***** DOCUMENT EXCERPT

A recent OECD report commented that the impacts of the 2020 pandemic were made worse by the austerity policies adopted after the 2008 recession. The Charter recognised from the outset that key-workers, in low paid and insecure work, often in public facing roles (care workers, retail staff etc) were placed in impossible positions juggling their own economic needs against doing the ‘right thing’ by self-isolating. Although some isolation income support came from Government eventually, it was too little and too late. This demonstrates that the adoption of good employment standards is no longer a choice – it is essential if we are to rebuild in a far more resilient way and they must be a foundation stone of public health policy moving forward.


For our part, the Charter has reflected hard on the implications of the pandemic and working with partners such as Carnegie UK and the School for CEOs we are clear on our priorities to engage and support employers.


How has the pandemic affected the characteristics of Good Employment?


Although not explicitly set out, addressing inequalities remains at the heart of the Charter’s ambition. Ensuring equality in the workplace means creating opportunity for all, and the impact of COVID has heightened many of the existing challenges especially with regards to women, disability and our Black and Minority Ethnic communities. We will focus on action in these areas – especially in terms of progression and pay differential reporting. More widely we will support Greater Manchester’s ambition to become a Real Living Wage City Region and will actively seek to engage with sectors where low pay and insecure working arrangements are prevalent.


After the rush of adrenaline fuelled activity last Spring, many employers were patting themselves on the back marvelling at their ability to adopt working from home policies and utilise video technologies that they could have been using for years. We’ve cracked flexible working! The truth however – several months on - is that for many all that happened was the work venue changed, but the adoption of truly flexible working practices didn’t follow. For those that are now planning to continue to work in this way or to adopt blended solutions there is still much to do and learn and the Charter, with our partners, will be here to support and offer advice and guidance.


Much of all of this relies on effective leadership and management. Across all sectors, line managers, have been challenged to adapt to managing at distance, and building new and meaningful ways of communicating and listening to their staff. We all recognise that developing effective emotional intelligence through a Zoom screen is tough! A significant change is needed for many and working with our partners at CIPD, ACAS and MMU we will continue to collate resources to support employers build management capacity for good work.


At the heart of much of the good work agenda is a basic concern for employee wellbeing. This cannot remain as a policy on the shelf that speaks of free fruit and lunchtime yoga classes. Wellbeing should now be at the heart of an employer’s values and ambitions. The Charter’s experience of working with all sorts of employers during the pandemic tells us that those who adopt values that put the wellbeing of their staff at the centre of their operation, are those who have emerged stronger and better equipped to face future challenges. This will remain a driving force for the Charter in the coming years.


From the outset, the Good Employment Charter has aimed to be not just an accreditation badge, but more of a movement, where employers can share and support each other in developing good practice. Now, as we face the challenges of evolving and uncertain ‘future work’, more than ever we need to build a community of understanding and a commonwealth of knowledge to help us all build back better.

**********
***** DATASET RECORDS

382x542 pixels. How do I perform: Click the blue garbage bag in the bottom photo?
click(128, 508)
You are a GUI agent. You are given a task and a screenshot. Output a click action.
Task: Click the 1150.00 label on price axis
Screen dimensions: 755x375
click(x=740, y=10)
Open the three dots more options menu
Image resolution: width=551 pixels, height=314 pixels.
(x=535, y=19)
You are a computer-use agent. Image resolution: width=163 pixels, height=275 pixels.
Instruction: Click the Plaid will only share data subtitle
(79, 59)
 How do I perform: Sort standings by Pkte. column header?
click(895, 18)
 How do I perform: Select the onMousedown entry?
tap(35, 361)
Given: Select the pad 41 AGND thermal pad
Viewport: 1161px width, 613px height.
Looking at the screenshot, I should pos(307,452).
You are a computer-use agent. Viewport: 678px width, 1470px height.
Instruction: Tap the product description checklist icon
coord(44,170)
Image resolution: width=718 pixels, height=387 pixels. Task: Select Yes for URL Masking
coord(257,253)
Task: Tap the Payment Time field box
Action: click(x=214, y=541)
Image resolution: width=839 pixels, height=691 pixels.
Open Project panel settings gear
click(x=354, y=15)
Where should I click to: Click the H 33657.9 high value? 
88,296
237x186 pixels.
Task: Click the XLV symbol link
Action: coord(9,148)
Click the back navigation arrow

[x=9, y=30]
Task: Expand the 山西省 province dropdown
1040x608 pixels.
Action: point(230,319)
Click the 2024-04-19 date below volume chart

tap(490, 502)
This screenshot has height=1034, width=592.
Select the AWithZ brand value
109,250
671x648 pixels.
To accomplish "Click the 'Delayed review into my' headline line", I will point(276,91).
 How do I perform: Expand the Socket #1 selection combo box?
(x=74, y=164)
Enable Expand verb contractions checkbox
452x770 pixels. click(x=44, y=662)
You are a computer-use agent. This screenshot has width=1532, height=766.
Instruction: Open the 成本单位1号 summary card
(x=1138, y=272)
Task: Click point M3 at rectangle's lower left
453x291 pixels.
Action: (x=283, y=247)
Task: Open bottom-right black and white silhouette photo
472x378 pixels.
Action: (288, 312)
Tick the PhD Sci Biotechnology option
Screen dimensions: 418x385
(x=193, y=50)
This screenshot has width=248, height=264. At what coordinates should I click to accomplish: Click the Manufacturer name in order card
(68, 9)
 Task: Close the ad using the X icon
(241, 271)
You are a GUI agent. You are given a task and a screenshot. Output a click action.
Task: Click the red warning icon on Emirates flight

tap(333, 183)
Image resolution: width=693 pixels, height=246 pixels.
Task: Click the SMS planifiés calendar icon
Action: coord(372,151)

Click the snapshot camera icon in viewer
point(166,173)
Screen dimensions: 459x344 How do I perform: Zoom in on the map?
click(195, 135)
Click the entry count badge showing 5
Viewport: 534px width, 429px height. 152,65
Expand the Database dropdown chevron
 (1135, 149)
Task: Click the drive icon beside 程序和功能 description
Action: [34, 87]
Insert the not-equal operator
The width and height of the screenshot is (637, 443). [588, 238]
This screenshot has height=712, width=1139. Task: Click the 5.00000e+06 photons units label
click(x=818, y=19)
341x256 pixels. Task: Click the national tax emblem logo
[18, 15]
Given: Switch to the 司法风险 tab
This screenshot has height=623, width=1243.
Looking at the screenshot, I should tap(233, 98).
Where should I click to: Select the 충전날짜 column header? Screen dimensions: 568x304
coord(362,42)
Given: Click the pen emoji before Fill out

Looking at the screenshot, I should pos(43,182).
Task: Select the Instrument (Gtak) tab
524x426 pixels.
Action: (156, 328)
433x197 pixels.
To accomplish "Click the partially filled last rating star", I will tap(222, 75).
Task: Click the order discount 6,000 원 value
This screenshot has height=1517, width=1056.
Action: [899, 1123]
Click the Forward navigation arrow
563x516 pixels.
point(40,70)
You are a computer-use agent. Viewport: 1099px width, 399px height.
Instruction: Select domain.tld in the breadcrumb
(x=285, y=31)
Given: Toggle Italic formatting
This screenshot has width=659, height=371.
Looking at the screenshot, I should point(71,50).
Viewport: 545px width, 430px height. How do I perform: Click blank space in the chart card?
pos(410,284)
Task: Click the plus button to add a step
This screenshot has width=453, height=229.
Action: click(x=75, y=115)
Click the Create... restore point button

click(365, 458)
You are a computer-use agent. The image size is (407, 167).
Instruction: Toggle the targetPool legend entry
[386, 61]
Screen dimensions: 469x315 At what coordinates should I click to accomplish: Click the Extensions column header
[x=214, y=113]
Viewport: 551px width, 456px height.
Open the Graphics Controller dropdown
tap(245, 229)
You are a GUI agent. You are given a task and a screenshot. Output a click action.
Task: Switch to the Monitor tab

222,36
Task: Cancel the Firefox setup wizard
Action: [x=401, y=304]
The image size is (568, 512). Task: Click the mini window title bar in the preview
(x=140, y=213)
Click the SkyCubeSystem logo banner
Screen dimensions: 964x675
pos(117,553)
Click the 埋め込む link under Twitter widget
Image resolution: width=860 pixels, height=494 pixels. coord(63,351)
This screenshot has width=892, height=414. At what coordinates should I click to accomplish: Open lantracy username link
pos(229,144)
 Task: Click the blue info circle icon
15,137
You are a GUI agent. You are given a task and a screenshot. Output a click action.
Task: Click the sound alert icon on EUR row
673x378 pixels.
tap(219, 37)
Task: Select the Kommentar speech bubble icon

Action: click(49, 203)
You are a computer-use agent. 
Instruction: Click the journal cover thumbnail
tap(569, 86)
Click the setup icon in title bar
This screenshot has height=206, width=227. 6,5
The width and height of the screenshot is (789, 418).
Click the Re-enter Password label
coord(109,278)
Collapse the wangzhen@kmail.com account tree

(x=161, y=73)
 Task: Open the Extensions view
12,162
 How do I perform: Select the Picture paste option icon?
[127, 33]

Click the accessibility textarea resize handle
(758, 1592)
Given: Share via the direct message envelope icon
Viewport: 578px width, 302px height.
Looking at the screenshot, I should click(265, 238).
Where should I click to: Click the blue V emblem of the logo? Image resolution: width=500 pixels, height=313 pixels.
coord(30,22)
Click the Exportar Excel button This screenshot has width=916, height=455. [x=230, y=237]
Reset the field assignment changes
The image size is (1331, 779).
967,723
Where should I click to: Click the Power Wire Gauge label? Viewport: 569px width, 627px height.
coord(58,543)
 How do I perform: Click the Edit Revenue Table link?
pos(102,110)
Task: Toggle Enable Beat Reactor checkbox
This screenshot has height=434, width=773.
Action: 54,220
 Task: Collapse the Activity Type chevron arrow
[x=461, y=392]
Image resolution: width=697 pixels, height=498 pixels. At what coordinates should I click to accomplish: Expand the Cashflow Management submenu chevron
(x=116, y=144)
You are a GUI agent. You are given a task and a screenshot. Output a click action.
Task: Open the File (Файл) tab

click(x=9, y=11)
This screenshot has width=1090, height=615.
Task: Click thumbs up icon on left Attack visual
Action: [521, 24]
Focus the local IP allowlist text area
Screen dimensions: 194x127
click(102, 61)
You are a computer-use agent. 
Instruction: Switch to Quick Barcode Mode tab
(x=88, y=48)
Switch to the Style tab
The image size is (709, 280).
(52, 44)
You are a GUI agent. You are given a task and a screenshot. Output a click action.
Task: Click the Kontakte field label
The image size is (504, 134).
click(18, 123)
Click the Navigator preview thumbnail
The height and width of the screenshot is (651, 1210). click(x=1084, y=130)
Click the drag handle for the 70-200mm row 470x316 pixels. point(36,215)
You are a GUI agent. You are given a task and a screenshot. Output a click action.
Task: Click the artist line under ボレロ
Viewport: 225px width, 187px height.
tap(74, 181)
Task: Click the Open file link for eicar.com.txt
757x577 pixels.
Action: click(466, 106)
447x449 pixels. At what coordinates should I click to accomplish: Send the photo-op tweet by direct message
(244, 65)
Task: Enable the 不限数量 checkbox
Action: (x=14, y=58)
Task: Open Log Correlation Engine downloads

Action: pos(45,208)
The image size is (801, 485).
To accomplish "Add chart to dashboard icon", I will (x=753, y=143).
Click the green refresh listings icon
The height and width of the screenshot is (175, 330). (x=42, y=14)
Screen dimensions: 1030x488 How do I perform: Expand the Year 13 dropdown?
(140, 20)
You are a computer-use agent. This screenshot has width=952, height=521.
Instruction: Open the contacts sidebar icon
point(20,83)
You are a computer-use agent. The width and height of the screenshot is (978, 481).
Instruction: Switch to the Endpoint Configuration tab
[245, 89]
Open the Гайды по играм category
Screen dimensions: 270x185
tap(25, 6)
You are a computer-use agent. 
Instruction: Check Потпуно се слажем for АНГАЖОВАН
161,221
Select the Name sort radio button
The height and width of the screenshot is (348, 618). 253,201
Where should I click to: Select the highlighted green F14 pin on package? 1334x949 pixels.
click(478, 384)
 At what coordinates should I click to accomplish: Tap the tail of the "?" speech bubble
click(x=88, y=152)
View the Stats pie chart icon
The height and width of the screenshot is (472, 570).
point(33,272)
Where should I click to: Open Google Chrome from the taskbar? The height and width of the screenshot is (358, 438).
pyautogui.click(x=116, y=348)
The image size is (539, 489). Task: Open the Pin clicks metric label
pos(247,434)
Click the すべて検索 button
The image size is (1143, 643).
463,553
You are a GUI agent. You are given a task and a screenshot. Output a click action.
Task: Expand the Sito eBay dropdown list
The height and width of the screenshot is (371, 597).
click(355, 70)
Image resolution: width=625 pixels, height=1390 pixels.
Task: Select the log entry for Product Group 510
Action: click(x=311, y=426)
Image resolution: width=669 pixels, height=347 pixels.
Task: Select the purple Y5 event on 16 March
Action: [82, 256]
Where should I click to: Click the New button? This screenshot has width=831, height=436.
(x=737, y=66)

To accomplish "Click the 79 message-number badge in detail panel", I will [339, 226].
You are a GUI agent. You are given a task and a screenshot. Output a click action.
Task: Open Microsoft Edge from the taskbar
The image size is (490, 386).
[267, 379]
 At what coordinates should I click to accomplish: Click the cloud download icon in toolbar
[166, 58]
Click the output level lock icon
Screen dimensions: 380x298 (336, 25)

**********

WHAT YOU WILL DO:
a) Copy out the part of the Good Employment Charter text that opens with the words containing "At the heart of much" and closes with "the coming years.".
b) Turn the paragraph of the Good Employment Charter text beginning "Much of all of this relies" into a short bulleted list that keeps its main facts.

EXPECTED RESPONSES:
a)
At the heart of much of the good work agenda is a basic concern for employee wellbeing. This cannot remain as a policy on the shelf that speaks of free fruit and lunchtime yoga classes. Wellbeing should now be at the heart of an employer’s values and ambitions. The Charter’s experience of working with all sorts of employers during the pandemic tells us that those who adopt values that put the wellbeing of their staff at the centre of their operation, are those who have emerged stronger and better equipped to face future challenges. This will remain a driving force for the Charter in the coming years.

b)
- Much of this relies on effective leadership and management.
- Line managers across all sectors have had to adapt to managing at a distance and to build new, meaningful ways of communicating with and listening to staff.
- Developing effective emotional intelligence through a Zoom screen is tough.
- Many need a significant change. Working with CIPD, ACAS and MMU, the Charter will keep collating resources to help employers build management capacity for good work.